Na początku miesiąca w Hims zaczął obowiązywać rozejm zawarty między walczącymi stronami, torując drogę siłom rządowym do przejęcia ostatnich części miasta kontrolowanych przez rebeliantów.
Przed wybuchem wojny domowej alawici, czyli wyznawcy odłamu szyizmu, stanowili jedną trzecią populacji tego trzeciego pod względem wielkości miasta w Syrii. Alawitą jest prezydent Syrii Baszar el-Asad.
Ewakuacja bojowników i cywilów z trzech miejscowości
Ewakuacja blisko 500 bojowników, a także cywilów rozpoczęła się w poniedziałek w miejscowości Zabadani i dwóch wioskach Fua i Kefraja na zachodzie Syrii w ramach porozumienia wynegocjowanego we wrześniu dzięki mediacji ONZ.
Jak informuje AFP, ponad 120 bojowników ma zostać ewakuowanych z Zabadani, ostatniego bastionu rebeliantów przy granicy syryjsko-libańskiej, od miesięcy okrążonego przez syryjską armię rządową. W poniedziałek do miejscowości dotarł z Libanu konwój złożony z autobusów i karetek, którym bojownicy, a także część ludności cywilnej, mają zostać przewiezieni do Bejrutu, a następnie do Turcji.

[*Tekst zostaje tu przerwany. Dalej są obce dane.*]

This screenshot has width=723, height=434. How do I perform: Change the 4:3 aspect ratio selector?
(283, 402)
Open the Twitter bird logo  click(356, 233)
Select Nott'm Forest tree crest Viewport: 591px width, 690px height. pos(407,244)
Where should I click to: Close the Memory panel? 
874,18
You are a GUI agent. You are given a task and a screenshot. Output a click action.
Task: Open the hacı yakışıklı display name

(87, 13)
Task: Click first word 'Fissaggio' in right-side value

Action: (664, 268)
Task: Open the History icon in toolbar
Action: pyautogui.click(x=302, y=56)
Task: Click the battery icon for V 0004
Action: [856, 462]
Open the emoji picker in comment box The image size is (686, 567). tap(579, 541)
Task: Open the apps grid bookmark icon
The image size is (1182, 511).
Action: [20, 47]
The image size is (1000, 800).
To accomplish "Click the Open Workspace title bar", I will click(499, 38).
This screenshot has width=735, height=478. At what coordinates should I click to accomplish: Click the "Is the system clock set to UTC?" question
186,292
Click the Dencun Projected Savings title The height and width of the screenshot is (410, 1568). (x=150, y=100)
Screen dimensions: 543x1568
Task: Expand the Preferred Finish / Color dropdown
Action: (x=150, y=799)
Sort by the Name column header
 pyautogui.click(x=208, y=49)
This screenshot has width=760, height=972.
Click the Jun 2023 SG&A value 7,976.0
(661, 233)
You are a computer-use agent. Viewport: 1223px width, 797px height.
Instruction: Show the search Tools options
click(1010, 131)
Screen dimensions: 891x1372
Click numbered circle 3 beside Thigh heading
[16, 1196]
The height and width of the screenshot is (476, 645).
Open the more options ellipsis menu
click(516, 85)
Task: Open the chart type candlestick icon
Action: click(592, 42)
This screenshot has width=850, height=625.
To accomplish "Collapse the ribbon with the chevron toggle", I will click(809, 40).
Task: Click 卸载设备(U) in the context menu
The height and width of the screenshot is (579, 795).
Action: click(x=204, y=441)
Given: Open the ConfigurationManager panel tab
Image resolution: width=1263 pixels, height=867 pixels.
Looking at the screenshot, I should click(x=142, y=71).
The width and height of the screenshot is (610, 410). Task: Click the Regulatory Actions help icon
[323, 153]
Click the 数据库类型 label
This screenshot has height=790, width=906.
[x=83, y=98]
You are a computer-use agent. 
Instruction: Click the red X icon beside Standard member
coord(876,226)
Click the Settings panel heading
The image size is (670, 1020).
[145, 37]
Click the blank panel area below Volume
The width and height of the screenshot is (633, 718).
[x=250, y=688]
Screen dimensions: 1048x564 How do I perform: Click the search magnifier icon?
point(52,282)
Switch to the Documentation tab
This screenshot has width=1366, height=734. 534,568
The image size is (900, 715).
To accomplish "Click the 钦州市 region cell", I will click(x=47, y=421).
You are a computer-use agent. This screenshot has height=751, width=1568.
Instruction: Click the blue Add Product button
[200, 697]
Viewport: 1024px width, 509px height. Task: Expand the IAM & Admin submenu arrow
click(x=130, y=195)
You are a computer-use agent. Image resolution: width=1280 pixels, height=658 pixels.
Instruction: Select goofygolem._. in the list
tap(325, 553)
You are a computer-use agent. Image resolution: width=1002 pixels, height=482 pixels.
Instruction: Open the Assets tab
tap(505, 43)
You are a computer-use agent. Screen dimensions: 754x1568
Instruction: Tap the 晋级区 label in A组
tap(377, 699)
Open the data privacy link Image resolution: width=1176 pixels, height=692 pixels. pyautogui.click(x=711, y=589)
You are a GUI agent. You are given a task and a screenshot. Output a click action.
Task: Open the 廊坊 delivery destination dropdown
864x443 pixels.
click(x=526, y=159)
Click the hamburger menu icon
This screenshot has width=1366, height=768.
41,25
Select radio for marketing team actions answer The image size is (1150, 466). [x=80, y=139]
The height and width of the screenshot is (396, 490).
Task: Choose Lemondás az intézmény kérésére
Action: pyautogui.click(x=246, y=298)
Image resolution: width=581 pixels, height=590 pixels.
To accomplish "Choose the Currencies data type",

Stamtąd bojownicy będą mieli możliwość przedostania się z powrotem do Syrii na obszary kontrolowane przez rebeliantów lub pozostania w Turcji na leczenie - poinformowało źródło, cytowane przez agencję Reutera.
Znaczna część Zabadani została zniszczona podczas wielkiej ofensywy przeprowadzonej w lipcu przez armię syryjską i sprzymierzonych z nią bojowników libańskiego szyickiego ruchu Hezbollah.
Około 350 bojowników prorządowych milicji oraz cywilów ma opuścić w poniedziałek Fuę i Kefraję, szyickie wioski w prowincji Idlib, a następnie przez Turcję i Liban powrócić na tereny w Syrii kontrolowane przez reżim Baszara el-Asada - poinformowało Syryjskie Obserwatorium Praw Człowieka.
Ewakuacja jest możliwa dzięki rozejmowi uzgodnionemu we wrześniu między stronami konfliktu z pomocą ONZ oraz przy wsparciu Turcji, która popiera rebeliantów, i Iranu, który jest sojusznikiem władz w Damaszku.
Międzynarodowy Komitet Czerwonego Krzyża poinformował, że w operację zaangażowany jest Libański Czerwony Krzyż, Syryjski Arabski Czerwony Półksiężyc oraz ONZ.
Według ONZ trwająca od 2011 roku wojna domowa w Syrii kosztowała życie ponad 250 tys. ludzi.